**Tasks to complete:**
1 – According to the container description, which rotation is about the z-axis?
2 – Please carry on the container description, starting after its last sentence.

**Extract to read:**
============
DETAILED DESCRIPTION OF THE EXEMPLARY EMBODIMENTS
[0056] FIG. 1 schematically illustrates an intermodal container 10 according to the above-mentioned ISO standards. The container 10, which for clarity is illustrated transparent, has a top face 10a, a first longitudinal side 10b, and a first short side or gable side 10c. The container also has a bottom face 10d, a second longitudinal side, and a second gable side 10e, which are located parallel and opposite the top face 10a, first longitudinal side 10b, and first gable side 10c, respectively. Each corner of the container 10 is provided with a respective lifting casting for attaching a respective lifting casting connector, for the purpose of facilitating the handling of the container 10, and for locking the container 10 to other containers or to the deck of a freight ship. Hence, the container top corners which define the corners of the top face 10a are provided with two lifting castings 12a at a first longitudinal end 14a of the container 10, and two lifting castings 12b at a second longitudinal end 14b of the container 10. Similarly, the container bottom corners are provided with four bottom lifting castings 15a, 15b at the four corners of the bottom face.
[0057] FIG. 1 also illustrates the container 10 arranged in a cartesian coordinate system, wherein the bottom face 10d of the container 10 is in the x-y plane, the longitudinal sides 10b of the container 10 are arranged along the x-z plane, and the gable sides 10c, 10e of the container 10 are arranged along the y-z plane. The rotation directions of a container 10 are typically given by reference to the directions of rotation of a container arranged on a cargo ship. Containers 10 arranged on a cargo ship are aligned with the cargo ship having the longitudinal sides 10b along the length of the cargo ship. The rotational motions of the container may therefore be defined by reference to the motions of the cargo ship, i.e. list, trim and skew. List is rotation about the x-axis, and is sometimes also referred to as tilt. Trim is rotation about the y-axis; herein, trim may also be referred to as sideways leaning of the container 10. Skew is rotation about the z-axis.
[0058] FIG. 2 illustrates one of the top lifting castings 12b in greater detail, in the same perspective as that of FIG. 1. It is provided with a top face lock opening 18, a longitudinal side lock opening 20, and a gable lock opening 22, each of which is configured to receive and engage with a male insert of a lifting casting connector, such as a lifting hook or a twist-lock. It will be appreciated that all top lifting castings 12a, 12b may be identical, albeit in a mirror configuration.
============
**Information shown:**
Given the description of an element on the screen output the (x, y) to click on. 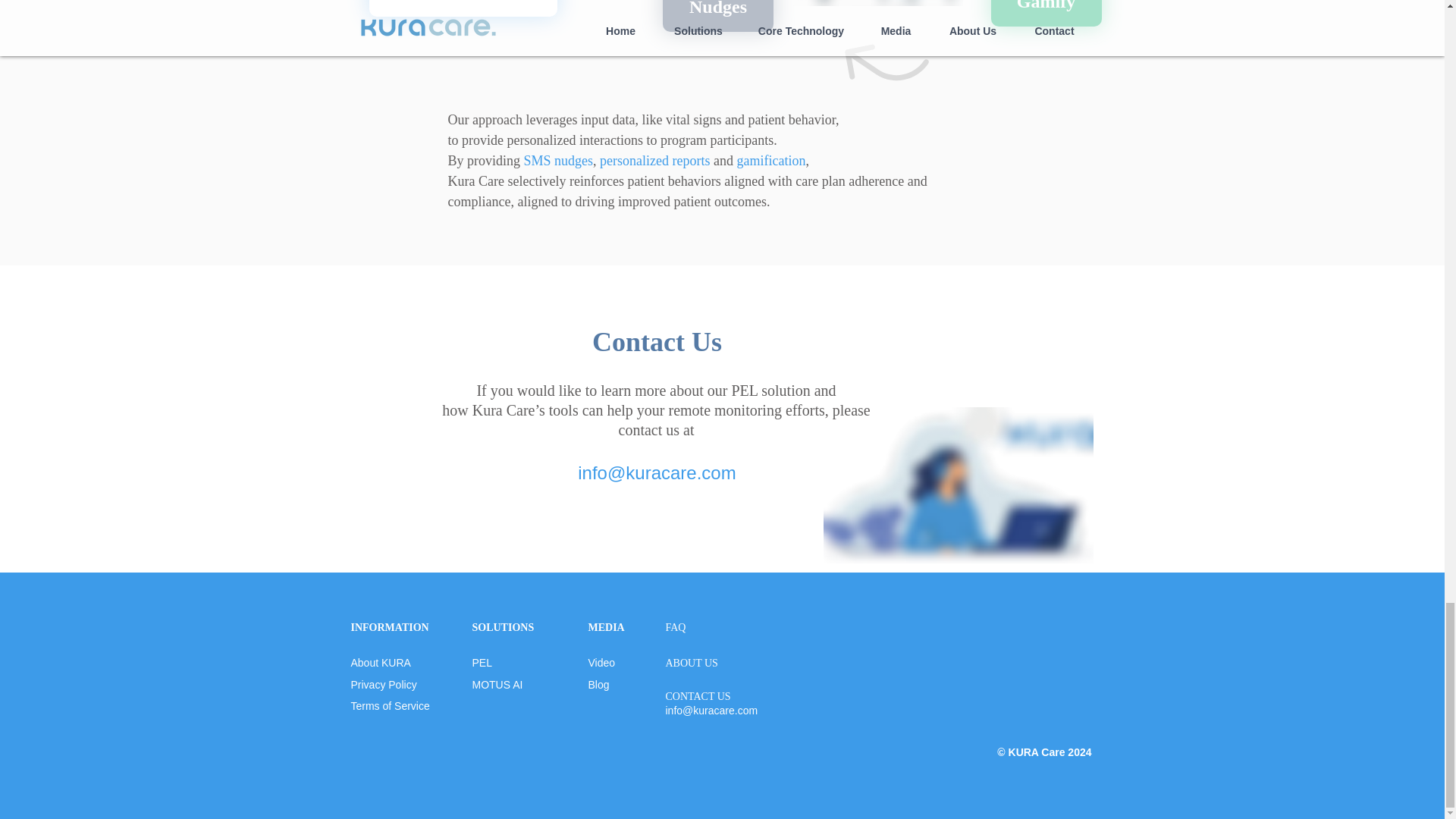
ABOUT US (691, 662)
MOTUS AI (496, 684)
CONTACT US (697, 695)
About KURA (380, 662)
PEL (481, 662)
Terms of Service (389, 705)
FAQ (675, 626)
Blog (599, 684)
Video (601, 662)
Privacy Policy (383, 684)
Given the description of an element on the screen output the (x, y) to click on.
============
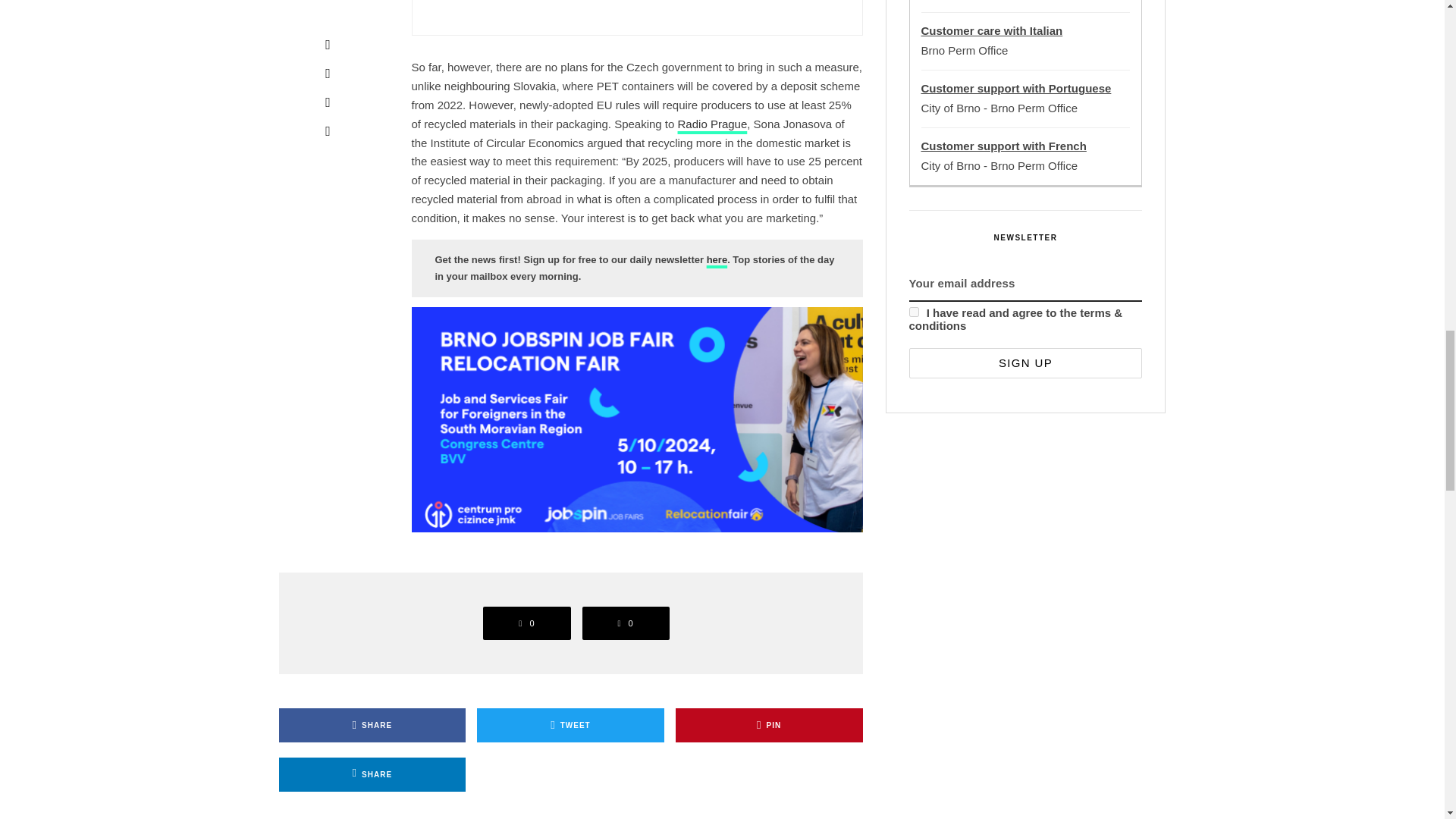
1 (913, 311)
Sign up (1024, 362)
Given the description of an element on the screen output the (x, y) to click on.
============
**Results of the tasks:**
1 – Skew.

2 –
[0059] FIG. 3 illustrates a top-lift spreader 24 for handling an intermodal transport container according to the above-mentioned ISO standards. The spreader 24 comprises a main frame 26 extending along a longitudinal axis L between a first end 26a and a second end 26b. The first end 26a carries a first container connector arrangement 28a configured to be connected to the first end 14a of the container (FIG. 1), and the second end 26b carries a second container connector arrangement 28b configured to be connected to the second end 14b of the container (FIG. 1).
[0060] The spreader 24 further comprises a main frame carrier 30 comprising a crane bracket 32, which is configured to be connected to a crane (not illustrated) such as a telescopic boom crane or a wire crane. The crane bracket 32 is connectable to the crane to enable tilting the container about a horizontal pivot axis A1, extending along the longitudinal axis L, for changing the tilt of the container 10 (FIG. 1). For the purpose, a pair of hydraulic tilt cylinders 33 are likewise connectable to the crane. The main frame carrier 30 further comprises a rotator 34 enabling rotation of the main frame 26, and thereby any container(s) 10 held by the spreader 24, in relation to the crane bracket 32 about a substantially vertical rotation axis A2 for changing the skew of the container. The main frame carrier 30 also comprises a main frame suspension arrangement 36 enabling translation of the main frame 26 relative to the main frame carrier 30 along the longitudinal axis L. The main frame suspension arrangement 36 thereby carries the weight of a suspension arrangement load comprising the main frame 26, the container connector arrangements 28a, 28b, and any container(s) 10 attached to the container connector arrangements 28a, 28b. A side-shift mechanism 37, configured as a hydraulic cylinder extending along the main frame 26, is connected to the main frame 26 as well as to the main frame suspension arrangement 36. The side-shift mechanism 37 enables moving the main frame 26 relative to the main frame suspension arrangement 36 along the longitudinal axis L. The side-shift mechanism 37 also comprises a side-shift sensor (not illustrated) enabling determining the mutual positional relationship between the main frame suspension arrangement 36 and the main frame 26. The side-shift sensor may be arranged within the hydraulic cylinder as such, or be provided as a separate sensor.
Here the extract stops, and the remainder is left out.